Source data:
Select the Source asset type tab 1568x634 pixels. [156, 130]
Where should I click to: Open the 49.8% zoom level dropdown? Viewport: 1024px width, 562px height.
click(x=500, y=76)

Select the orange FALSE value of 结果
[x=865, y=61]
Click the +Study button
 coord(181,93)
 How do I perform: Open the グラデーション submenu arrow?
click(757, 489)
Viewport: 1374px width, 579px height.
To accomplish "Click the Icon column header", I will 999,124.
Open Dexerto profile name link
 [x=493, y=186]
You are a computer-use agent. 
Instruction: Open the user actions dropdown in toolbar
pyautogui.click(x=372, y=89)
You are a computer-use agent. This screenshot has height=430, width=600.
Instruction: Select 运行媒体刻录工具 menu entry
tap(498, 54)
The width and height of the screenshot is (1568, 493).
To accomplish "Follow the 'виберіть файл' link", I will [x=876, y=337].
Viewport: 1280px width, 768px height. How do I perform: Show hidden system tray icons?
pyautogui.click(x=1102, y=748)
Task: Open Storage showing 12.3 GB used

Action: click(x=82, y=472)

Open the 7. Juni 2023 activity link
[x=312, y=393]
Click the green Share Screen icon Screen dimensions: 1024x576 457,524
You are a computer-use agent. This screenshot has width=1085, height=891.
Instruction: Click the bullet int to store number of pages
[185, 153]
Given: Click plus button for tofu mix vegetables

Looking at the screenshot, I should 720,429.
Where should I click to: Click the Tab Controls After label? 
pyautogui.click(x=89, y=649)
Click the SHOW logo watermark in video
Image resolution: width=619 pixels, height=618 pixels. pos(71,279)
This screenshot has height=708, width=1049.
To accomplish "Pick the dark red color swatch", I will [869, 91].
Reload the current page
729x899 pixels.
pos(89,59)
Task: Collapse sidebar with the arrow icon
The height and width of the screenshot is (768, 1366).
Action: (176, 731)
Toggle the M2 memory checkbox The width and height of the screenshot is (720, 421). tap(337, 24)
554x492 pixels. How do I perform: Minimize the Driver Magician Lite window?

Your instructions: Exactly as they appear, print the lines from the one holding "This screenshot has height=708, width=1049." through the final line of the entries, and no others.

Exercise response:
This screenshot has height=708, width=1049.
To accomplish "Pick the dark red color swatch", I will [869, 91].
Reload the current page
729x899 pixels.
pos(89,59)
Task: Collapse sidebar with the arrow icon
The height and width of the screenshot is (768, 1366).
Action: (176, 731)
Toggle the M2 memory checkbox The width and height of the screenshot is (720, 421). tap(337, 24)
554x492 pixels. How do I perform: Minimize the Driver Magician Lite window?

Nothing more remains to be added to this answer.